Creating pull request failed initially, presuambly because the diff includes .wav file :(
It did however give me an option to “copy for git apply”, so I did that, checkout out a new branch locally, then pasted. That seemed to do the trick.
Debugging Codex’s work
Funny enough, it didn’t work. Like it didn’t work at all.
I ran the timer on localhost and it when the time ran out I got neither a notification nor a ding. The JS console gave me a useful error on the notification front, so I reprompted in the existing Codex session with:
Neither the ding sound nor the notification work when the timer hits 0. The js console did however give this error: "The Notification permission may only be requested from inside a short running user-generated event handler." Fix both please.
Watching the agent start digging, I noticed it was using npm while my project uses yarn, so I killed the execution early and clarified. Even still, the agent didn’t seem to be too concerned with getting the feature working but instead seemed to care a lot about linting. wtf??
I think that the agent is somewhat handicapped by not being able to truly run the app and “use” it. But I’m scratching my head here because Cursor’s agent doesn’t “use” the app either. You can tell that it doesn’t really know how to test what’s going on 🤦♂️
This is somewhat solveable (more on that later), but I expected better performance out of the box.
I applied the next set of changes locally, but still no luck. In 3 attempts, Codex failed at both adding a browser notification and the sound for the timer.
Fixing it with Cursor
At this point I wanted to see if it was just a skill issue on my part, so I dropped all the changes, downloaded a royalty-free “ding” sound, and dropped the same prompt into Cursor with the model set to o3 (to be fair!)

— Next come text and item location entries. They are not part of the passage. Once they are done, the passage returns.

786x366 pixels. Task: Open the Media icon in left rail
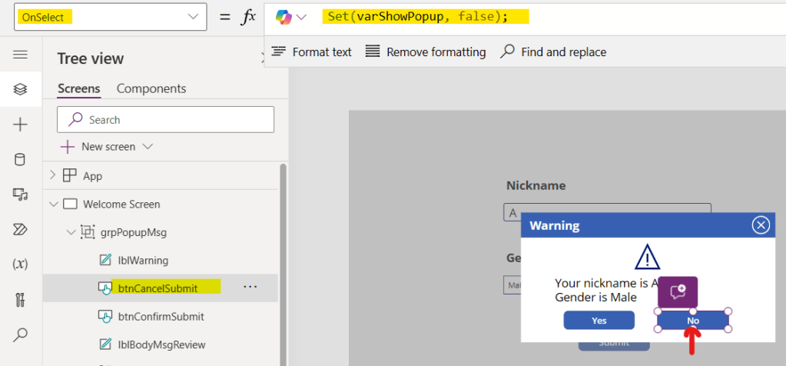[x=21, y=195]
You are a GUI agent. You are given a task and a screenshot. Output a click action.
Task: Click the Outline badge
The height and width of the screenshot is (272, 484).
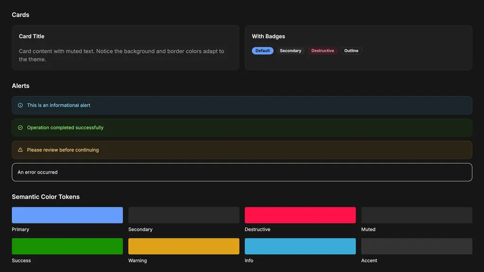coord(351,51)

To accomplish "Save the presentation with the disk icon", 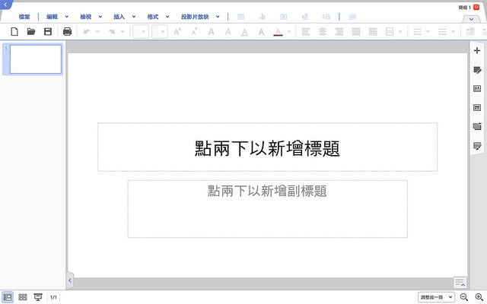I will [x=48, y=31].
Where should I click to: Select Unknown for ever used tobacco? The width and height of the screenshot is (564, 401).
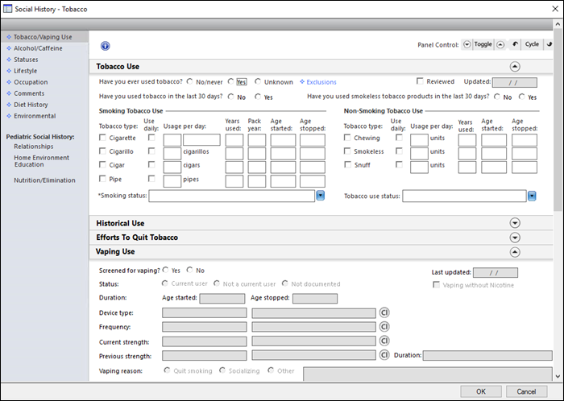[x=259, y=81]
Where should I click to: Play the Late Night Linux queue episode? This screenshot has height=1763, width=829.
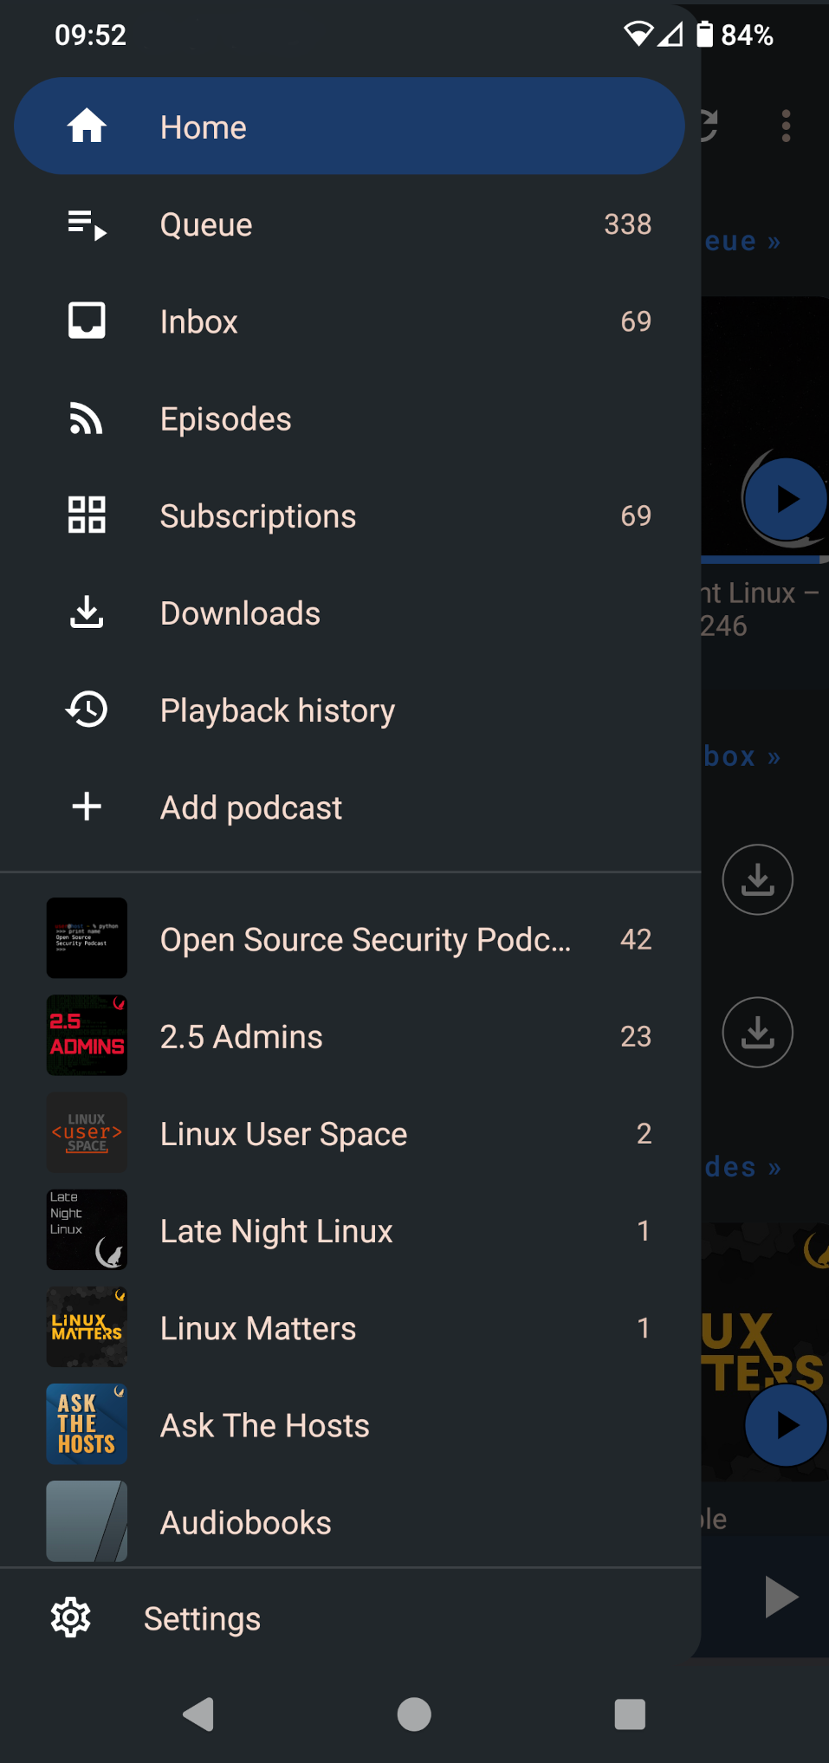click(786, 499)
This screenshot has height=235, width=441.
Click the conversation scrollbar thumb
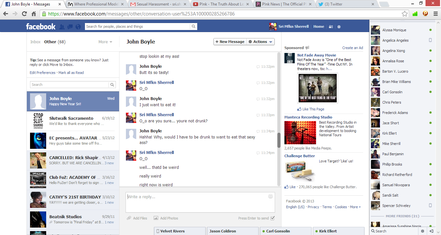[279, 140]
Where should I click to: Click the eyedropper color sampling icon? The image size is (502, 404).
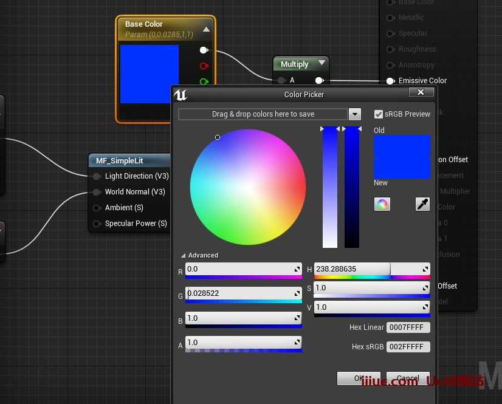point(422,204)
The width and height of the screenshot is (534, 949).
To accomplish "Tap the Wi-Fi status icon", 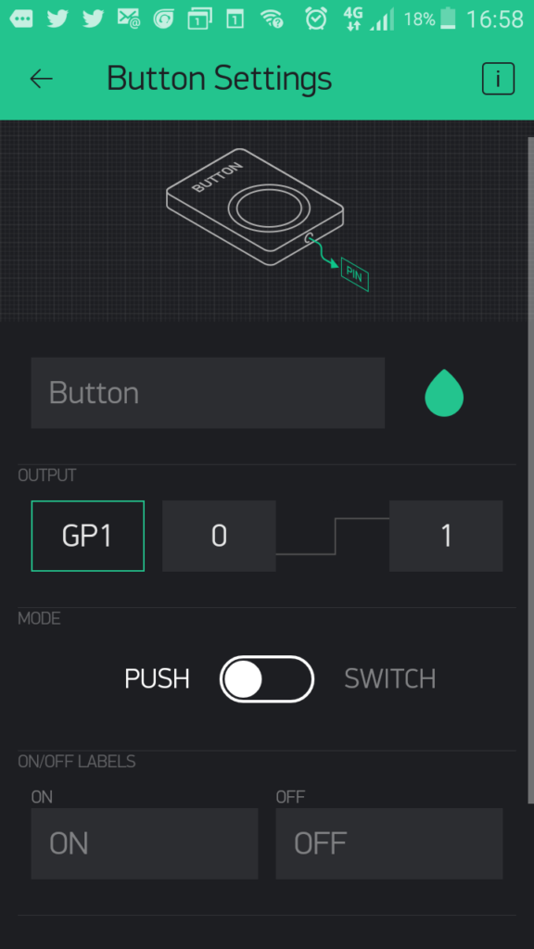I will click(272, 19).
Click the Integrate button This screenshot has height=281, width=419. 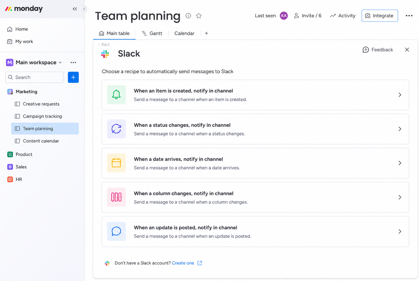pos(380,16)
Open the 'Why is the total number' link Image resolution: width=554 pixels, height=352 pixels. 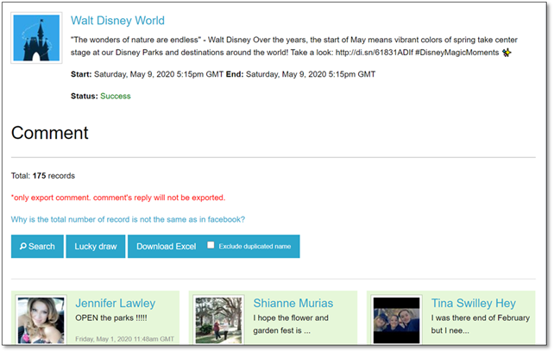coord(128,220)
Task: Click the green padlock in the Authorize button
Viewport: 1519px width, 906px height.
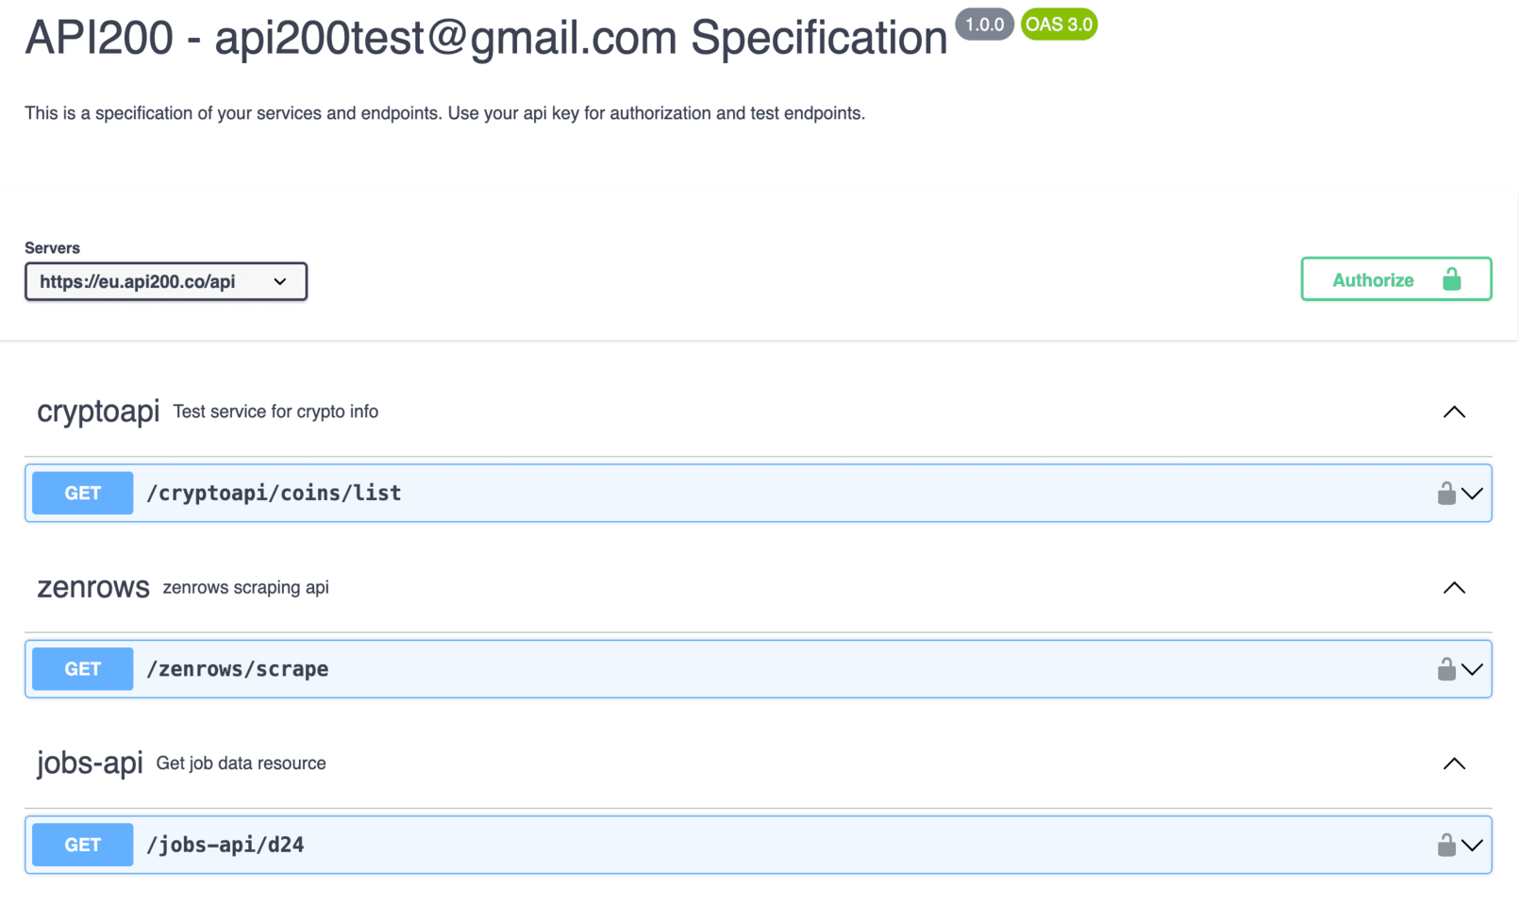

It made some changes, then I could tell the browser console still had the notification permissions error, so I pasted that into the Cursor chat. It followed up with a small change, and I could tell right away that we were making progress!
I granted the permission, then waited out the 5 minute timer. When the timer ran out, then ding played but no notification! Still, so much more progress in so much less time than using Codex.
Getting even more out of Codex
To be honest, I’m not super impressed with this first use. I think Cursor’s agent with cleary outperforms on this task.
There are certainly some things I expect to do next to make working with agentic tools like this easier. The first is writing a proper test suite. I think one of the best ways to improve your experience coding with agents is to give them something they can use in a feedback loop to see if they’re making progress.
The next is proper linting, which I thought I already had setup.
Finally, I really want to get both the tests and linter running in CI (maybe just GitHub actions) so that I can fire off agents like Codex and open PRs with confidence.
What do you think? Have you used Codex for anything interesting?